Author Robert Emmett Murray writes that he was "named after the doomed Irish patriot Robert Emmett of the early nineteenth century." Curiously enough, the author of an earlier glossary of labor vernacular was Robert Emmett Doherty of Cornell University's New York State School of Industrial and Labor Relations. Labor savant Doherty's 34-large-page "Industrial and Labor Relations Terms: A Glossary" was first published in 1962 and updated several times.

ANOTHER EARLY BOOKLET explaining labor's specialized vocabulary was "Speaking of Labor Unions - A reference manual of terms and titles in the American labor union movement." Its 46 narrow pages were issued in 1964 by the International Labor Press Association, AFL-CIO. In addition to its translations of labor lingo, it contains a summary of federal labor laws plus a spooning-out of the alphabet soup of abbreviations for unions' names. Major credit for that excellent piece of work rests with the late Kenneth Fiester, a breezy, tart-tongued AFL-CIO public relations factotum who for many years was the ILPA's secretary-treasurer and later its president.

Murray writes that he was inspired to produce his lexicon by "Labor Jargon," a pamphlet published in the 1980s by the Washington State Labor Council, AFL-CIO. He credits his wife, labor and Democratic activist Nancy L. Rising, as his "collaborator and instigator of the whole project."

***

EDWIN M. SCHMIDT, a Northwest Labor Press reader in Springfield, Va., after seeing the recent entry in this space about Jack London and the definition of a scab attributed to him, mailed in a copy of an article questioning the credit given London for the blood-curdling quote.

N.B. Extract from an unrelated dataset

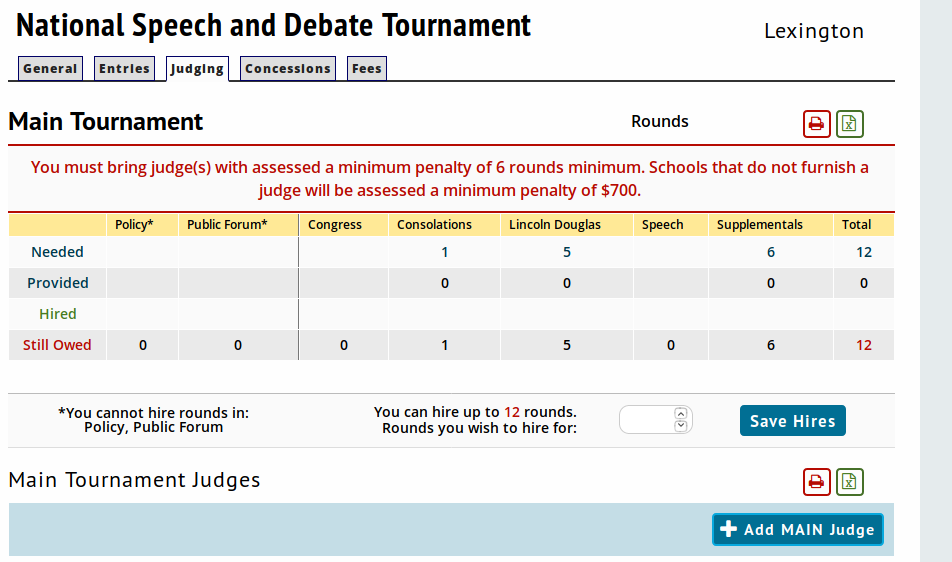Open the Fees tab
The height and width of the screenshot is (562, 952).
[x=366, y=69]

The demurrer carried the byline of the afore-mentioned Ken Fiester and was printed decades ago in the IUE News published by the International Union of Electronic Workers, to use a shortened version of the union's formal name. Fiester didn't think London wrote "A Scab," which he said was first printed in 1936 by the West Coast Marine Firemen's Union paper, Black Gang News. Fiester noted that London had died in 1916 and thus the attribution to him "was 20 years too late for London to affirm it or deny it."

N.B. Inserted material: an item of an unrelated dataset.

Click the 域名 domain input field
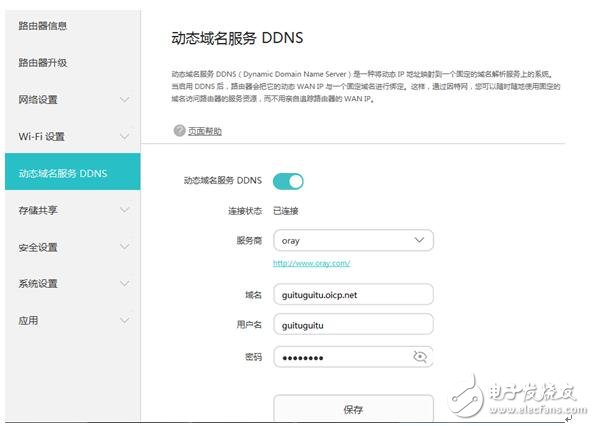This screenshot has width=595, height=426. [x=353, y=294]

FIESTER DIDN'T KNOW who if not London should receive credit for the definition of a scab but his article mentioned several possibilities. These included Mother Jones, a crusader for workers' rights; Big Bill Haywood, a leader of the Wobblies (Industrial Workers of the World); and Thomas J. Hagerty, described by Fiester as "a Catholic priest who turned to Marxism, was a founder of the IWW and wrote the preamble to its constitution."

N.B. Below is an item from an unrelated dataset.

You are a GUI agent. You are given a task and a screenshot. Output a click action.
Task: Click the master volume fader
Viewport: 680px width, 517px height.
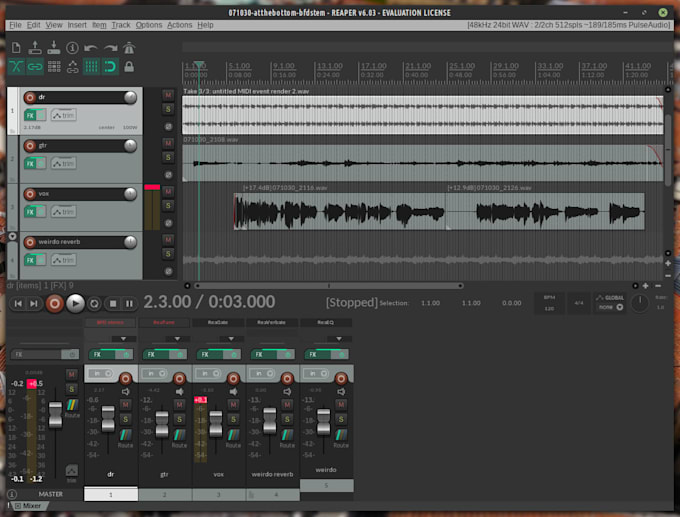[x=55, y=417]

Reader Ed Schmidt for decades was the "postmaster general" of the AFL-CIO in Washington D.C. He headed the labor federation's department of mailings, reproductions and other services. Retired from the AFL-CIO, he's an authoritative consultant on postal matters and support services. Since the 1970s he's helped labor editors navigate the intricacies of postal regulations.

***

"SHE FLIES With Her Own Wings" is Oregon's state motto but there's been talk in the current Legislature at Salem of maybe changing it. However, that probably will come to naught. Before the Beaver State adopted "She Flies" as its motto, that statement of independence held aloft by an eagle with outspread wings graced the front page of the old Oregon Journal as a symbol of its independent editorial attitude. Sam Jackson picked the motto when he launched the Oregon Journal shortly after the turn of the century as competition for the hidebound Republican Oregonian.

Sam died in 1924 and after his heirs also moved from the masthead page to the obituary page the once-proud Portland afternoon paper was run by a troika of trustees including its publisher, anti-union lawyer Bill Knight, father of Nike's Phil Knight. Knight and his fellow trustees, a banker and another lawyer, clipped the Journal's wings and moved it into the Newhouse-owned Oregonian's gilded cage at the start of a five and a half-year strike in November 1959. Some 20 months after the beginning of what the unions said was an Oregonian management-provoked strike, media chain boss Sam Newhouse of New York City bought the Journal. His sons strangled Sam Jackson's paper in 1982, along with that once-proud slogan and the high-altitude eagle.